【发布时间】:2017-10-17 06:36:21
【问题描述】:
我有一个排名功能,我将其应用于数百万行的大量列,这需要几分钟才能运行。通过删除为应用 .rank( 方法准备数据的所有逻辑,即通过执行以下操作:
ranked = df[['period_id', 'sector_name'] + to_rank].groupby(['period_id', 'sector_name']).transform(lambda x: (x.rank(ascending = True) - 1)*100/len(x))
我设法把它缩短到几秒钟。但是,我需要保留我的逻辑,并且正在努力重组我的代码:最终,最大的瓶颈是我对 lambda x: 的双重使用,但显然其他方面正在减慢速度(见下文)。我提供了一个示例数据框,以及下面的排名函数,即 MCVE。总的来说,我认为我的问题可以归结为:
(i) 如何将代码中的.apply(lambda x 用法替换为快速的矢量化等效项? (ii) 如何遍历多索引、分组数据帧并应用函数?在我的例子中,对于 date_id 和 category 列的每个唯一组合。
(iii) 我还能做些什么来加快我的排名逻辑?主要开销似乎在.value_counts()。这与上述 (i) 重叠;在发送排名之前,也许可以通过构建临时列来在 df 上完成大部分逻辑。同样,可以在一次调用中对子数据帧进行排名吗?
(iv) 为什么使用pd.qcut() 而不是df.rank()?后者是cythonized,似乎对领带的处理更灵活,但我看不到两者之间的比较,pd.qcut() 似乎使用最广泛。
示例输入数据如下:
import pandas as pd
import numpy as np
import random
to_rank = ['var_1', 'var_2', 'var_3']
df = pd.DataFrame({'var_1' : np.random.randn(1000), 'var_2' : np.random.randn(1000), 'var_3' : np.random.randn(1000)})
df['date_id'] = np.random.choice(range(2001, 2012), df.shape[0])

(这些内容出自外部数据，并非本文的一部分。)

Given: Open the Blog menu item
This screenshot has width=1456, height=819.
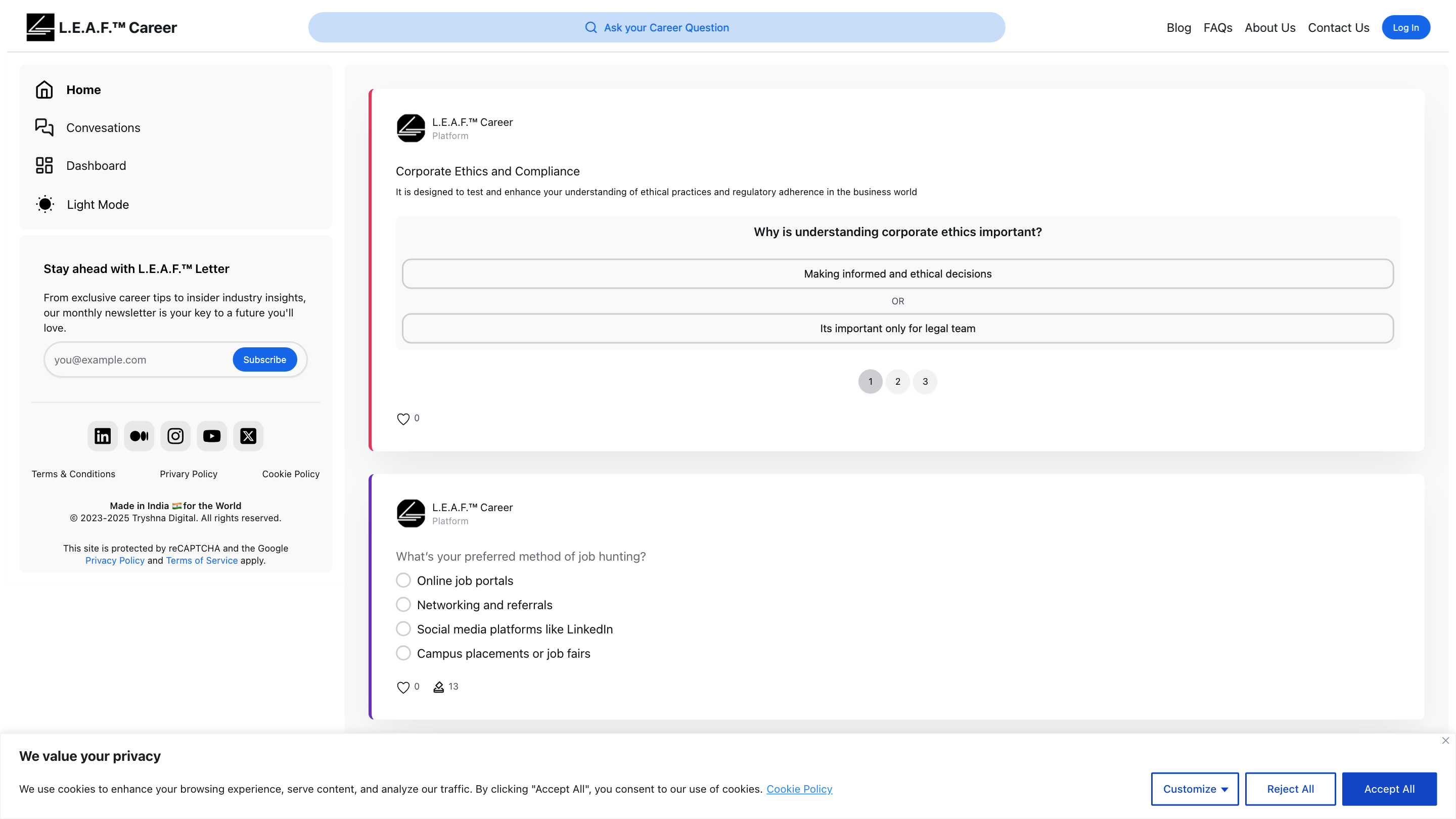Looking at the screenshot, I should click(x=1178, y=28).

df['category'] = ','.join(chr(random.randrange(97, 97 + 4 + 1)).upper() for x in range(1,df.shape[0]+1)).split(',')
两个排名函数是:
def rank_fun(df, to_rank): # calls ranking function f(x) to rank each category at each date
#extra data tidying logic here beyond scope of question - can remove
ranked = df[to_rank].apply(lambda x: f(x))
return ranked
def f(x):
nans = x[np.isnan(x)] # Remove nans as these will be ranked with 50
sub_df = x.dropna() #
nans_ranked = nans.replace(np.nan, 50) # give nans rank of 50
if len(sub_df.index) == 0: #check not all nan. If no non-nan data, then return with rank 50
return nans_ranked
if len(sub_df.unique()) == 1: # if all data has same value, return rank 50
sub_df[:] = 50
return sub_df
#Check that we don't have too many clustered values, such that we can't bin due to overlap of ties, and reduce bin size provided we can at least quintile rank.

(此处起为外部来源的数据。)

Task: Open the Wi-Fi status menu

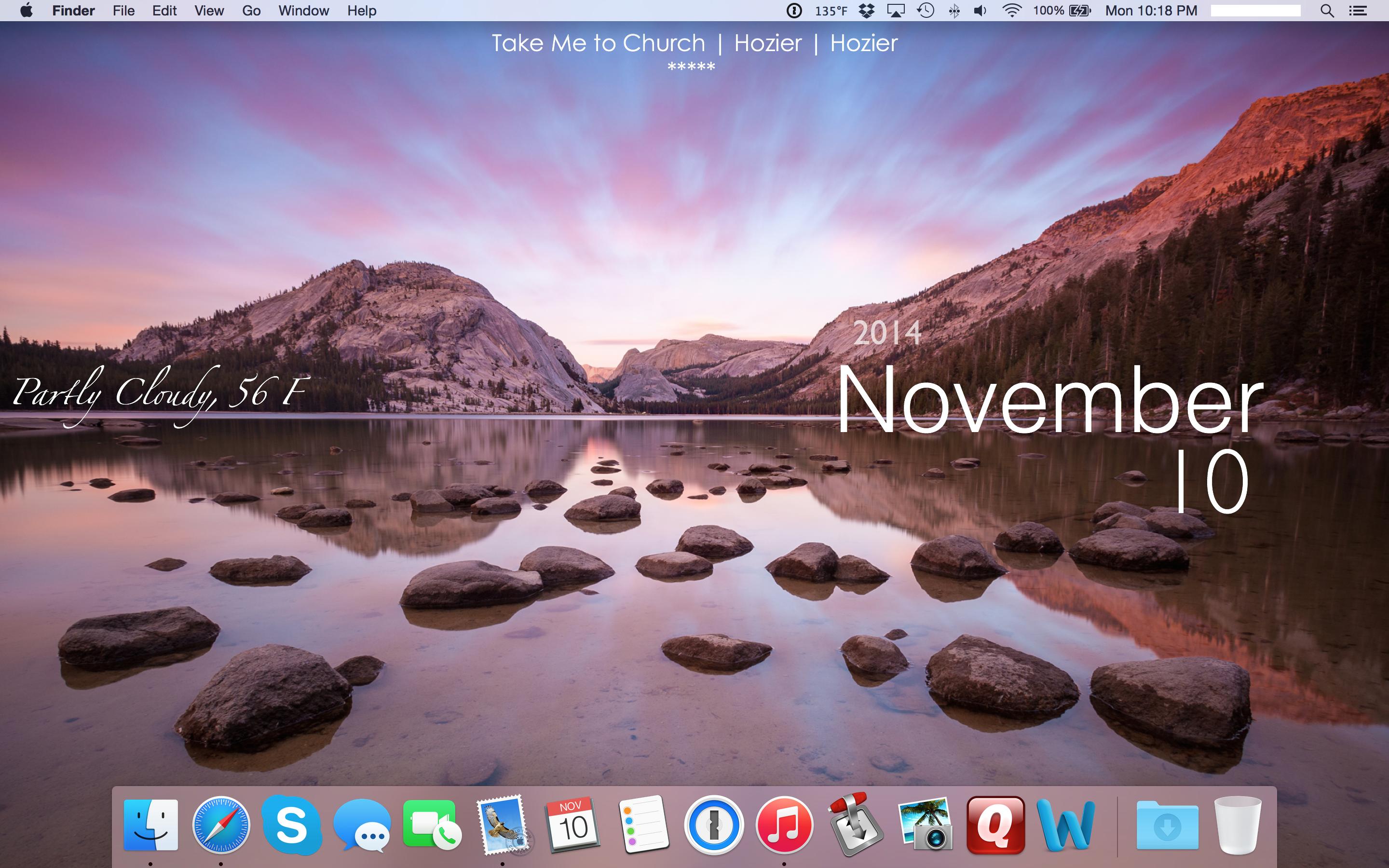Action: coord(1012,10)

max_cluster = sub_df.value_counts().iloc[0] #value_counts sorts by counts, so first element will contain the max
max_bins = len(sub_df) / max_cluster
if max_bins > 100: #if largest cluster <1% of available data, then we can percentile_rank
max_bins = 100
if max_bins < 5: #if we don't have the resolution to quintile rank then assume no data.
sub_df[:] = 50
return sub_df
bins = int(max_bins) # bin using highest resolution that the data supports, subject to constraints above (max 100 bins, min 5 bins)

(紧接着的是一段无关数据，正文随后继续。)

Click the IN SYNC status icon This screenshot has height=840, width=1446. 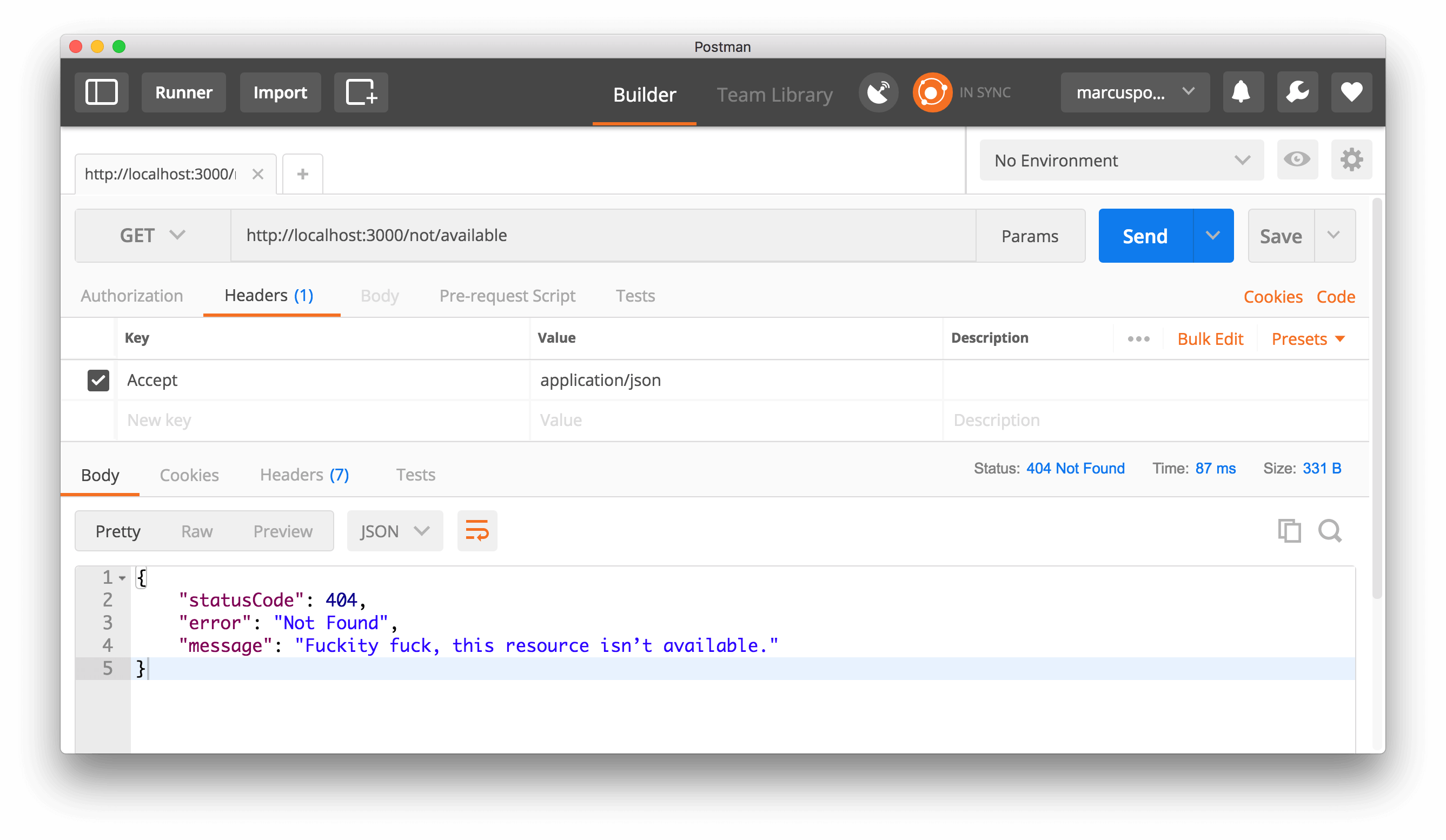click(x=931, y=92)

sub_df_ranked = pd.qcut(sub_df, bins, labels=False) #currently using pd.qcut. pd.rank( seems to have extra functionality, but overheads similar in practice
sub_df_ranked *= (100 / bins) #Since we bin using the resolution specified in bins, to convert back to decile rank, we have to multiply by 100/bins. E.g. with quintiles, we'll have scores 1 - 5, so have to multiply by 100 / 5 = 20 to convert to percentile ranking
ranked_df = pd.concat([sub_df_ranked, nans_ranked])
return ranked_df
调用我的排名函数并与df重组的代码是:
# ensure don't get duplicate columns if ranking already executed
ranked_cols = [col + '_ranked' for col in to_rank]
ranked = df[['date_id', 'category'] + to_rank].groupby(['date_id', 'category'], as_index = False).apply(lambda x: rank_fun(x, to_rank))
ranked.columns = ranked_cols
ranked.reset_index(inplace = True)
ranked.set_index('level_1', inplace = True)
df = df.join(ranked[ranked_cols])
我试图通过删除两个 lambda x 调用,尽可能快地获得此排名逻辑;我可以删除 rank_fun 中的逻辑,以便只有 f(x) 的逻辑适用,但我也不知道如何以矢量化方式处理多索引数据帧。另一个问题是关于pd.qcut( 和df.rank( 之间的差异:似乎两者都有不同的处理关系的方式,但开销似乎相似,尽管事实上 .rank( 被cythonized;考虑到这可能会产生误导主要开销是由于我使用了 lambda x。
我在f(x) 上运行%lprun 得到了以下结果,尽管主要开销是使用.apply(lambda x 而不是矢量化方法:
Line # Hits Time Per Hit % Time Line Contents
2 def tst_fun(df, field):
3 1 685 685.0 0.2 x = df[field]
4 1 20726 20726.0 5.8 nans = x[np.isnan(x)]
5 1 28448 28448.0 8.0 sub_df = x.dropna()
6 1 387 387.0 0.1 nans_ranked = nans.replace(np.nan, 50)
7 1 5 5.0 0.0 if len(sub_df.index) == 0:
8 pass #check not empty. May be empty due to nans for first 5 years e.g. no revenue/operating margin data pre 1990
9 return nans_ranked
10
11 1 65559 65559.0 18.4 if len(sub_df.unique()) == 1:
12 sub_df[:] = 50 #e.g. for subranks where all factors had nan so ranked as 50 e.g. in 1990
13 return sub_df
14
15 #Finally, check that we don't have too many clustered values, such that we can't bin, and reduce bin size provided we can at least quintile rank.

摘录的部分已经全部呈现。